I’ve published Nick’s short fiction half a dozen times and a book he wrote about surviving as a writer titled Starve Better. If you’re in the enlightened intersection of readers who have read both, then you can imagine that someone like Vasilis “Billy” Kostopolos (the protagonist of The Last Weekend) would carry Starve Better around like a survivalist’s guide.
Billy is a writer wannabe, a smart ass, a know-it-all, a drunk, and a survivor. He lives in the post-apocalyptic remains of San Francisco. A zombie plague has hit the United States (and ONLY the United States) and the remnants of American society fight among themselves to continue living. The revenated (a great word coined by Billy in the book) are a constant threat to Billy’s existence of writing and alcohol.

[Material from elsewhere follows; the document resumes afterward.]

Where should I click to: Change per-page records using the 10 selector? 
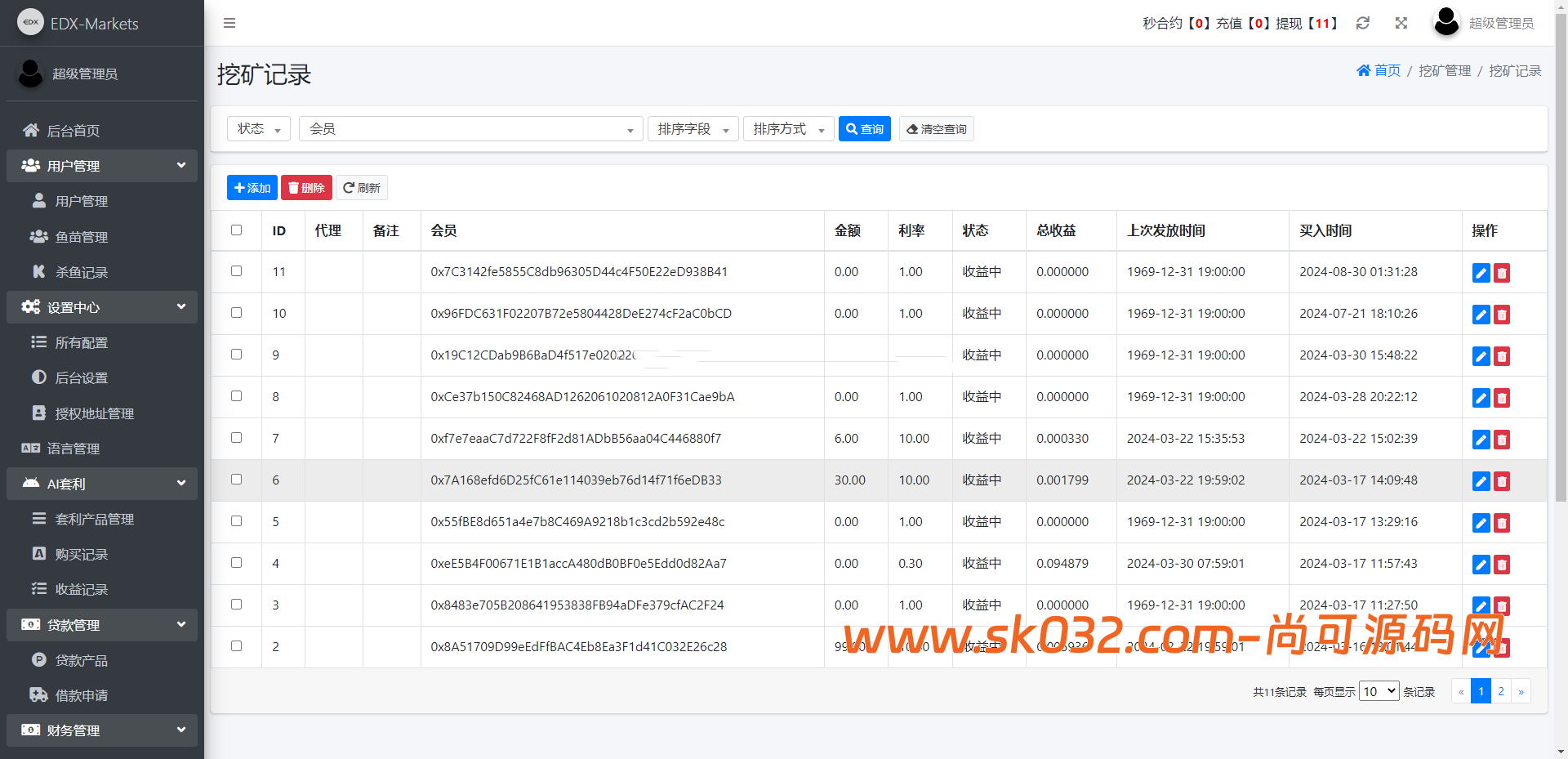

He gets mixed up with two women intent on exposing the perceived corruption of San Francisco’s city hall. Interspersed throughout are pre-plague chapters of Billy’s journey from iron belt Greek to the intellectual circles of Boston. These are quite enjoyable and lift the book from a solid mixed-genre pastiche of Bukowski-like self-destruction and zombie fun to a novel holding tightly to a potent emotional core (and makes the book accessible to a broader spectrum of readers). Billy might be broken, but the reader comes to understand why. The kid never stood a chance.
The Last Weekend is a darkly funny, unapologetic novel that will feed your brainless zombie appetite while making you feel like an intellectual for reading it.
Mamatas has written an excellent guest essay that can be read at Locus Online where he discusses the influences present in The Last Weekend. His examination of Haldeman’s genre classic The Forever War is particularly enlightening.